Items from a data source
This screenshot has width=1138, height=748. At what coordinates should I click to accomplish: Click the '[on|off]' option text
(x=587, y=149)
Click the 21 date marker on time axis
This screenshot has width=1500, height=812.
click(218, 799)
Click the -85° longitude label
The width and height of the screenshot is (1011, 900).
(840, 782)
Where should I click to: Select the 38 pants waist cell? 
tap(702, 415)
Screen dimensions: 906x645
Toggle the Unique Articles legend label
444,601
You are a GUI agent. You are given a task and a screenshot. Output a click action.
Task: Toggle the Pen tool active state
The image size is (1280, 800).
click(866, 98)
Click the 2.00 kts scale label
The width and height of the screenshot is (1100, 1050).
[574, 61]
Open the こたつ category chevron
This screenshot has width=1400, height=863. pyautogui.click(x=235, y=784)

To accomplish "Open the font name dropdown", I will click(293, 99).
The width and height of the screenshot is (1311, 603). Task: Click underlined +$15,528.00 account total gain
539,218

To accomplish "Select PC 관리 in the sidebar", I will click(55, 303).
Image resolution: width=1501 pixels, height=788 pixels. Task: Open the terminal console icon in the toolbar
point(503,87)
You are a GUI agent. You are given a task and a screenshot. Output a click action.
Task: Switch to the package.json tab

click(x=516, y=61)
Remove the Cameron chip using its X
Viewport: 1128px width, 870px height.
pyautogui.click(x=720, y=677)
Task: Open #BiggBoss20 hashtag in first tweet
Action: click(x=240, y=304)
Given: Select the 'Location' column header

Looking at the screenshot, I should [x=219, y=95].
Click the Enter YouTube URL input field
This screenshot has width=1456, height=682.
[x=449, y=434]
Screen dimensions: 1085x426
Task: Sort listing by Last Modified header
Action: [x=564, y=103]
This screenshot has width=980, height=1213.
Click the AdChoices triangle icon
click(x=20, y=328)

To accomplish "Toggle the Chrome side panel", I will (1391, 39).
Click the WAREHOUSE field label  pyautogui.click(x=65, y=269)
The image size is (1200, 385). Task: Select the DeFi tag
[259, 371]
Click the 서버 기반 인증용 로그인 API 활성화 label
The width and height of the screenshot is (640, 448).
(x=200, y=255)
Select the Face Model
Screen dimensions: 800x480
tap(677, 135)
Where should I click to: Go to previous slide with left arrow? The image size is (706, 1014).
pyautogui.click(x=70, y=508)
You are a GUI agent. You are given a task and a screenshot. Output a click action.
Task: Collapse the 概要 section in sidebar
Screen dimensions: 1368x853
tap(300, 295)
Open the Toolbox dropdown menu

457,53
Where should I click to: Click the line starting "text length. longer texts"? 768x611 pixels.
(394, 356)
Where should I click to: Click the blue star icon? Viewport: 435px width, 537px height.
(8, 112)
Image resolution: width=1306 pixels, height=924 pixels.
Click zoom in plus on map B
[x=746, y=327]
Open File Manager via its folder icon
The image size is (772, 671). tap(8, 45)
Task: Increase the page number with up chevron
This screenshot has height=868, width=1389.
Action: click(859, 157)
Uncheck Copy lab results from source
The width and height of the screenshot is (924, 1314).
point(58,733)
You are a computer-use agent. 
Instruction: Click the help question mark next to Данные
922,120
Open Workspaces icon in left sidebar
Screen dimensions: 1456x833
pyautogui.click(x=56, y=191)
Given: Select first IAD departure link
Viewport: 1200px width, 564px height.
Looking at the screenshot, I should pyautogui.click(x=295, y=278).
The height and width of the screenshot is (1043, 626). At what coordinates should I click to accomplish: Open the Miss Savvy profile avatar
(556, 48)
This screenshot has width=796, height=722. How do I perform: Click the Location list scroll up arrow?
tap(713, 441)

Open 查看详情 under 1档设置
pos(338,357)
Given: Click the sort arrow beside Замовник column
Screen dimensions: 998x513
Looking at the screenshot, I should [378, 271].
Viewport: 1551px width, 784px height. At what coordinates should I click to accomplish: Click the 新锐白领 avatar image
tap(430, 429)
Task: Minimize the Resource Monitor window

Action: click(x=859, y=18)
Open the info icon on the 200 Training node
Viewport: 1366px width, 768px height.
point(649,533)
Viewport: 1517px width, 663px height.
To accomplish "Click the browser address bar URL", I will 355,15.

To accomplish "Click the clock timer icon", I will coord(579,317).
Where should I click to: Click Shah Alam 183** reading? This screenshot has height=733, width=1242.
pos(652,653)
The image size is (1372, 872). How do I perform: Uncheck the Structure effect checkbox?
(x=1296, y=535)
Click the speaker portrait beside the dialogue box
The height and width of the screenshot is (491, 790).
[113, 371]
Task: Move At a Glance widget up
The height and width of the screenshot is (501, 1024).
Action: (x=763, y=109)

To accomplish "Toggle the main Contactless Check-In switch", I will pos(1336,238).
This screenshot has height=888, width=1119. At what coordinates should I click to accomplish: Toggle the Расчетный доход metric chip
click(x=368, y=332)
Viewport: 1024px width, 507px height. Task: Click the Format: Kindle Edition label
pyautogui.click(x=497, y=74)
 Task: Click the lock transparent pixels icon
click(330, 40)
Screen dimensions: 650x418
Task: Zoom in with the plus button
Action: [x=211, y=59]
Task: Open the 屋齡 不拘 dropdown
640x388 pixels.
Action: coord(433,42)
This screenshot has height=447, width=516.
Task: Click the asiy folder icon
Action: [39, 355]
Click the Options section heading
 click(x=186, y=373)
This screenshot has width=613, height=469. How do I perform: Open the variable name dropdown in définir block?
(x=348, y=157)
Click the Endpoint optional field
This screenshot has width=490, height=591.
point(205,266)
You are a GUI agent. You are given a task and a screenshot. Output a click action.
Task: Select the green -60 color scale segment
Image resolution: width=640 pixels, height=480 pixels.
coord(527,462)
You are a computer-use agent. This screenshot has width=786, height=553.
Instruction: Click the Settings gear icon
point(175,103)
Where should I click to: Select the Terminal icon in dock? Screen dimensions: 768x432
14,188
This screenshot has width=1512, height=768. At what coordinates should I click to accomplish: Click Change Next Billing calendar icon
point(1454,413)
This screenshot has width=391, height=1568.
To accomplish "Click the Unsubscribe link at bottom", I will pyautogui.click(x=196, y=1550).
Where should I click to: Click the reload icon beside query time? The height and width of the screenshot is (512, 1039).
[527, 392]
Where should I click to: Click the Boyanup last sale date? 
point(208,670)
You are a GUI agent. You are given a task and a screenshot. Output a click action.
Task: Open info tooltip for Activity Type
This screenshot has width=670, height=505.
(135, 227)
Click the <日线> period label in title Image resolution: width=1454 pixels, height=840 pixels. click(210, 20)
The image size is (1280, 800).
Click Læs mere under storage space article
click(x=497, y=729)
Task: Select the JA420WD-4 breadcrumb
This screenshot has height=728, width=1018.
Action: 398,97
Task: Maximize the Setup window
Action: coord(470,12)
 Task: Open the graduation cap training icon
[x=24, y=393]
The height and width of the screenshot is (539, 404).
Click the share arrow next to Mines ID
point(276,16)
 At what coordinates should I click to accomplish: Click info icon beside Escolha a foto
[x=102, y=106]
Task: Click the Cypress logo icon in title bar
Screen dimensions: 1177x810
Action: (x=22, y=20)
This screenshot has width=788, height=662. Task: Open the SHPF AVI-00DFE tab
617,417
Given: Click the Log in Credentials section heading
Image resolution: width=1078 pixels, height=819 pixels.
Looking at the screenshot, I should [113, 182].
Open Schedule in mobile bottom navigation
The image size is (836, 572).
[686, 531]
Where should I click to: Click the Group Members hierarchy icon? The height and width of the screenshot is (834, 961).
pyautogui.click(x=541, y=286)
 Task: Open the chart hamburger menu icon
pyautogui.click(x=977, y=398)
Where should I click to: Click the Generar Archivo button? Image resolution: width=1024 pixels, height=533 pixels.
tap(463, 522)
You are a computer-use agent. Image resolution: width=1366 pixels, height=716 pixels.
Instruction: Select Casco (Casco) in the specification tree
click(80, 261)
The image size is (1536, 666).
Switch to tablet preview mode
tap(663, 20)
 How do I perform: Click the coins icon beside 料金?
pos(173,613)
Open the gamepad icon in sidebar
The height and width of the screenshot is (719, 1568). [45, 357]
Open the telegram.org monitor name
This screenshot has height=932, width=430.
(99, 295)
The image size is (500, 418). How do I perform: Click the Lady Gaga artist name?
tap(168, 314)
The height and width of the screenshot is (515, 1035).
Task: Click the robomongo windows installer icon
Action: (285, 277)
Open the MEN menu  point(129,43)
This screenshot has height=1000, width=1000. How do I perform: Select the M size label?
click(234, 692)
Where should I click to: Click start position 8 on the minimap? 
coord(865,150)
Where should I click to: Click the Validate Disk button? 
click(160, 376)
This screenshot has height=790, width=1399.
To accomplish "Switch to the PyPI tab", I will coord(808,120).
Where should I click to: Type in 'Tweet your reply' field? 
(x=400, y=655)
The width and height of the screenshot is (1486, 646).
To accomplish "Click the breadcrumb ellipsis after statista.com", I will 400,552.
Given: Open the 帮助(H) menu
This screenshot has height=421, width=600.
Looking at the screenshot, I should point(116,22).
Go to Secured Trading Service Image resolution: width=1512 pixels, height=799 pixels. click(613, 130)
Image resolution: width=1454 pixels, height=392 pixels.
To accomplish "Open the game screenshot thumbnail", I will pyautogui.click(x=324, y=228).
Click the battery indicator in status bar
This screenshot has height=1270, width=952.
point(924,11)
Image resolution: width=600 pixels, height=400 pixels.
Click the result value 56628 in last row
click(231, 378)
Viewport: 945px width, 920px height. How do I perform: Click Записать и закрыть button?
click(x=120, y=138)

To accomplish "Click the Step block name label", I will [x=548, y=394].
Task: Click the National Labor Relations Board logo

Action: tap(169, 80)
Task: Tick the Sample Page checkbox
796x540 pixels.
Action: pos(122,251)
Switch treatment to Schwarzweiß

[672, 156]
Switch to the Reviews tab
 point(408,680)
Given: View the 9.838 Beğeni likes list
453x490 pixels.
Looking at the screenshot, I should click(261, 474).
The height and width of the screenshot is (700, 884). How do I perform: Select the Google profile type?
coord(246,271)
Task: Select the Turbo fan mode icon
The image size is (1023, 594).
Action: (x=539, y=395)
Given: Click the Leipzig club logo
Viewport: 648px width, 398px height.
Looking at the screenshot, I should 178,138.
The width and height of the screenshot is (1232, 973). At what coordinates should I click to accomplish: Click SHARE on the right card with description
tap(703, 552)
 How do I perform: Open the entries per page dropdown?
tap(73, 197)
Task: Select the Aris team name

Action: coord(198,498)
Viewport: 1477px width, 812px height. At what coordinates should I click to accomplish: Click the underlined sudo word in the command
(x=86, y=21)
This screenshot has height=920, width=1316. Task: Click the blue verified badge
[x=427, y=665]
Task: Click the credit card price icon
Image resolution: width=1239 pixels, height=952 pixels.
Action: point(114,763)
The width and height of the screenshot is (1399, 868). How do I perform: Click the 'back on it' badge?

TASK DESCRIPTION - Look through the entries above. Copy out every line holding the word "breadcrumb".

FINAL ANSWER -
Task: Select the JA420WD-4 breadcrumb
To accomplish "Click the breadcrumb ellipsis after statista.com", I will 400,552.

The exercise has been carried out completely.